Du loisir aux loisirs en Espagne (XVIIIe – XXe siècles)


Le CREC (Centre de Recherche sur l’Espagne Contemporaine) a consacré plus de deux ans aux « loisirs », dont ce volume est l’émanation. Après plusieurs années consacrées aux  plaisirs en Espagne », ces contributions sur « Les loisirs en Espagne » s’inscrivent délibérement (et complémentairement) dans une optique « d’histoire culturelle » de l’Espagne contemporaine.

Ce qui fait problème, avec les loisirs, ce n’est pas tant le calcul du temps libre que l’usage qu’on en fait. Il apparait très vite que se greffent sur le mot des préoccupations morales, didactiques, idéologiques, comme si la nature du loisir était indéfectiblement liée au mal ou au bien, à l’utile ou à l’inutile. L’idée de choix, de satisfaction personnelle, de desintéressement, l’idée de plaisir, au fond, qui est inséparable du loisir, s’accompagnent presque toujours d’une volonté de séparer le bon loisir du mauvais ou de hiérarchiser les activités. Et ceci à toutes les époques et sous tous les régimes, sans exception.

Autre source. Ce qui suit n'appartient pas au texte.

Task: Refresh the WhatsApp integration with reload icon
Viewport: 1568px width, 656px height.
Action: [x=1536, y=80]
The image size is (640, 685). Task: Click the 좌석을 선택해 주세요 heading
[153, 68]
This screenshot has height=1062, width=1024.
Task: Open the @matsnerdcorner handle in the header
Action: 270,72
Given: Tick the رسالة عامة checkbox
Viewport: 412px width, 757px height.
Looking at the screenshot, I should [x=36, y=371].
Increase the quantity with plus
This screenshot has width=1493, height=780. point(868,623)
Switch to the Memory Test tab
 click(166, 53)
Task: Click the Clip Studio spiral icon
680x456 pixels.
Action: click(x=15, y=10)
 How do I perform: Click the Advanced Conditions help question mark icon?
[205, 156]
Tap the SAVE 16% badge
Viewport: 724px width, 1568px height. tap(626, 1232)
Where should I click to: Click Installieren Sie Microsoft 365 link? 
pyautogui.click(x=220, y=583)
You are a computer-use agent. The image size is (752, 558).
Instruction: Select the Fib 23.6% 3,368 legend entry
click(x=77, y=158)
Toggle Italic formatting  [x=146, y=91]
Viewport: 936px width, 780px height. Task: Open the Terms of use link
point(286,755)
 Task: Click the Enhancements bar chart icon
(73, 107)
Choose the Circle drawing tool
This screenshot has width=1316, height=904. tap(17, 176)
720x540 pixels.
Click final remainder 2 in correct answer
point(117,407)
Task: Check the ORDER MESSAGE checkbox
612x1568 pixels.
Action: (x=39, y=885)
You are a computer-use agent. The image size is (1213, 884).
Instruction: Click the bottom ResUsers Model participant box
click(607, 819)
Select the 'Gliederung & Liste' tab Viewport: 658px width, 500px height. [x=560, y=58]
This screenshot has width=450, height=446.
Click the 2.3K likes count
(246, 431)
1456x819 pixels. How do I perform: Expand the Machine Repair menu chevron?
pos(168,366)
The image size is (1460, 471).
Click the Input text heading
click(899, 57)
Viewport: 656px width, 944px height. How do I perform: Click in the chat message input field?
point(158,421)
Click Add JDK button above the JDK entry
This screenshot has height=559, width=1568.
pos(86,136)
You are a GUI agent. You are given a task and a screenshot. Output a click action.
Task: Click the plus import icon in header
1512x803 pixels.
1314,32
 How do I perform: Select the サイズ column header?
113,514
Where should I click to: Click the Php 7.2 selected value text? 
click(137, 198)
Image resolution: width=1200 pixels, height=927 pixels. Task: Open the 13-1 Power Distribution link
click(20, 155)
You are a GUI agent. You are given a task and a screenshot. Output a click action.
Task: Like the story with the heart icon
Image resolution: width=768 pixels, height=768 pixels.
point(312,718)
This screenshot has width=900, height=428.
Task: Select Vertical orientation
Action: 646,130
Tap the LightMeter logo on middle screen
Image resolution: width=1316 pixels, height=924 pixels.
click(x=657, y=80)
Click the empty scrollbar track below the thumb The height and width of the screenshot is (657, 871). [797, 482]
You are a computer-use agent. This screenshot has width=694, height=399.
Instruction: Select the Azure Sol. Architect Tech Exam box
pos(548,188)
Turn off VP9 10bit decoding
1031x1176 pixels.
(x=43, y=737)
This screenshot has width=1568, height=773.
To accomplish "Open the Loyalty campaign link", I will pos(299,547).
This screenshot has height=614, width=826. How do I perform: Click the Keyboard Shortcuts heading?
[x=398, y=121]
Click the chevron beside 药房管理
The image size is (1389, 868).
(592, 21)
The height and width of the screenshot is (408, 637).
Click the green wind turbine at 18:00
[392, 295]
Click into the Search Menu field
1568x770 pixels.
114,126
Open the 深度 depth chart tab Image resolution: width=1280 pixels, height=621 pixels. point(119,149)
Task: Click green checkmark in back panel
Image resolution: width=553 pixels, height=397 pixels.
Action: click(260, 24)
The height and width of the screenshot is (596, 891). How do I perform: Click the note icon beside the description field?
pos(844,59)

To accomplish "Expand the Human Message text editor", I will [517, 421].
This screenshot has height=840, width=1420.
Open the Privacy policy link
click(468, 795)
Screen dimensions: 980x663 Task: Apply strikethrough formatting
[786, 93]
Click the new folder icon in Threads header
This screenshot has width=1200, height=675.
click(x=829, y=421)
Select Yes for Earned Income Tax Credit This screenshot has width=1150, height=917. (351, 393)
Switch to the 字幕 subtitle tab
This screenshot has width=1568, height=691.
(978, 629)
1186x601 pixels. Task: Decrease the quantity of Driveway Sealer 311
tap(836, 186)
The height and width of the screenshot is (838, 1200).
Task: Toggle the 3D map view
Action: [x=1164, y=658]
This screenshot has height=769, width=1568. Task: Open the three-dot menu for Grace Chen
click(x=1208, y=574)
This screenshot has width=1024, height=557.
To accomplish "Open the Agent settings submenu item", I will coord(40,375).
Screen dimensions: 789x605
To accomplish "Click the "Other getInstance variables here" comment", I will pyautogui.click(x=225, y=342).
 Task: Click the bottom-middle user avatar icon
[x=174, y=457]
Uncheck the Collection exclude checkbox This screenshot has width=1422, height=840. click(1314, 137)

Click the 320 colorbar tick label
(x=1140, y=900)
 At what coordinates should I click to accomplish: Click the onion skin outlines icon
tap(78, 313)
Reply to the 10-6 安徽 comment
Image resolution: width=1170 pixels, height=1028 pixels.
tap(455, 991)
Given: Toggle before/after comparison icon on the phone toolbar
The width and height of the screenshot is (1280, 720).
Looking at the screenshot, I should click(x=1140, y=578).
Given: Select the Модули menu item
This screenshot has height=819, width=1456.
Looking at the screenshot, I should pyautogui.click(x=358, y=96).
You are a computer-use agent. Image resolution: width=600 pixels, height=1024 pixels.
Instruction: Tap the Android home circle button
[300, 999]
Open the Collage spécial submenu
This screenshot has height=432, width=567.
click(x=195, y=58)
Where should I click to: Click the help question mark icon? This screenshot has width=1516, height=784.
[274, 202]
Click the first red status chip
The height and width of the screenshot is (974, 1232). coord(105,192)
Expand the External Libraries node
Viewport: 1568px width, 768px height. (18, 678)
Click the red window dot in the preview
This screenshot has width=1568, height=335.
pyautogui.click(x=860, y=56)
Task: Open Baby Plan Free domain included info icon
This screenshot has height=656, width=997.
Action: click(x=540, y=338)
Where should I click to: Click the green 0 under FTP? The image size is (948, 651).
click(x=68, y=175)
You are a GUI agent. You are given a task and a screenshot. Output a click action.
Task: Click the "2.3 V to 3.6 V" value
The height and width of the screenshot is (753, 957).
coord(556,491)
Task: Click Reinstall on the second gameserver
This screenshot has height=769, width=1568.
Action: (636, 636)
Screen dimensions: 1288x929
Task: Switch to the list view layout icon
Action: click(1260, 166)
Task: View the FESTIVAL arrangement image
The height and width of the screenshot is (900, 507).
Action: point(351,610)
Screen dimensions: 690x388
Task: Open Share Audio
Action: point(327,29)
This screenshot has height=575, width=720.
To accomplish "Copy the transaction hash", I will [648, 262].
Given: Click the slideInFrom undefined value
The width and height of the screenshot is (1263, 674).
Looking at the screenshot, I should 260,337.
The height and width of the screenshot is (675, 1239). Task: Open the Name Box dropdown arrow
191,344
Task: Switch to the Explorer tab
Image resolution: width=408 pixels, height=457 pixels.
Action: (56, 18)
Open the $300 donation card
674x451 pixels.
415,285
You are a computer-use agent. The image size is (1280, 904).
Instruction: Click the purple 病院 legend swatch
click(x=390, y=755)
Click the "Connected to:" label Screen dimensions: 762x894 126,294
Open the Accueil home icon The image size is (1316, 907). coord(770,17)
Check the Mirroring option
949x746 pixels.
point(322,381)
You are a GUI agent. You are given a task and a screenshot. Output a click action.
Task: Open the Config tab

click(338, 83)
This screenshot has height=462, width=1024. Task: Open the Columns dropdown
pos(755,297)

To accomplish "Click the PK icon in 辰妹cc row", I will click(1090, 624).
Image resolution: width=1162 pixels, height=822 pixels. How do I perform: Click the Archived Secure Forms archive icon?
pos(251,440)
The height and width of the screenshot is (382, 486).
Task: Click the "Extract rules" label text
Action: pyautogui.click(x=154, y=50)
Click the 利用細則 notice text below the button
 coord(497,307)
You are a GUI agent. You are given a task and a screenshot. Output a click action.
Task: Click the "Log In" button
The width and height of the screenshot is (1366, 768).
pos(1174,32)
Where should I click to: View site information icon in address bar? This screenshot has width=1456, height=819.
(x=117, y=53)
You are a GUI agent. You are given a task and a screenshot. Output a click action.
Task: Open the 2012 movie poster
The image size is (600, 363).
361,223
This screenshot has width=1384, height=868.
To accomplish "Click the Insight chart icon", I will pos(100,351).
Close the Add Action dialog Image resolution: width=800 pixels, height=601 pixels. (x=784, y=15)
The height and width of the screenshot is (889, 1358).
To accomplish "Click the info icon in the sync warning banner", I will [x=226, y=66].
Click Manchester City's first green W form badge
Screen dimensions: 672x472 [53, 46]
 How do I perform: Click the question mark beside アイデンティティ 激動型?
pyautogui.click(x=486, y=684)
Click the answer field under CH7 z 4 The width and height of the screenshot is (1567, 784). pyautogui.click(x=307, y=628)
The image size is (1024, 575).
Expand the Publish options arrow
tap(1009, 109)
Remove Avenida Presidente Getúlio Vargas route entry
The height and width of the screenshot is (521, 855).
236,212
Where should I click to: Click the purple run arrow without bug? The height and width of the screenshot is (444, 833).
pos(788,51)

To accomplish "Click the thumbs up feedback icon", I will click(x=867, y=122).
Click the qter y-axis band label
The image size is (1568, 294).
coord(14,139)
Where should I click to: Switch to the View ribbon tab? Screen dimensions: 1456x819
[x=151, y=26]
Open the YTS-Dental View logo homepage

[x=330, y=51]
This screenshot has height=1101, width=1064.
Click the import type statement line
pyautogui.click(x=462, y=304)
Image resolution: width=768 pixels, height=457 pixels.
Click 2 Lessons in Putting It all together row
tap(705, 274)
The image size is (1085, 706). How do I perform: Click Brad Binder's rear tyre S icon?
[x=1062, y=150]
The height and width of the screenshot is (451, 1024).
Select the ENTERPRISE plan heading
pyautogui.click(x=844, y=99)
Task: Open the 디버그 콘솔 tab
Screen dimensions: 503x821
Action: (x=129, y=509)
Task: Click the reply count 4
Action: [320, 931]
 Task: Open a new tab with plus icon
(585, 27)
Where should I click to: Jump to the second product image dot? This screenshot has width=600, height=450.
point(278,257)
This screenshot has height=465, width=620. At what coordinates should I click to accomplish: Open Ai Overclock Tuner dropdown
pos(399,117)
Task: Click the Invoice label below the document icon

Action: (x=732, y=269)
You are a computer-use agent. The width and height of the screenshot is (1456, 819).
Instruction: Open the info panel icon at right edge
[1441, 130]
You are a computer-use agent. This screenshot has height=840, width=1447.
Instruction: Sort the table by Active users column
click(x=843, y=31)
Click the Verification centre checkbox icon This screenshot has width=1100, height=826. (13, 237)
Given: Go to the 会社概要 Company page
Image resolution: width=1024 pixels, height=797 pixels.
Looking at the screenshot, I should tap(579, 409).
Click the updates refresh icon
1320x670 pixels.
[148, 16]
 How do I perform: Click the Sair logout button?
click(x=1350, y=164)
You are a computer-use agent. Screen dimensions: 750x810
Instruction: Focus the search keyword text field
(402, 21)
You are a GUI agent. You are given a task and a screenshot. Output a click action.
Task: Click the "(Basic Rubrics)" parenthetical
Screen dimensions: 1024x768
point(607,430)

Les loisirs constituent bien un objet d’étude exceptionnel, sur le long terme ou le court terme. Ils apparaissent bien comme un des ressorts essentiels au sein d’une société donnée, où s’articulent l’individu et le social, le privé et le public, etc. Les loisirs ont également des répercussions importantes sur les rapports à la chose culturelle, au corps, à la santé, à l’argent, à Dieu même.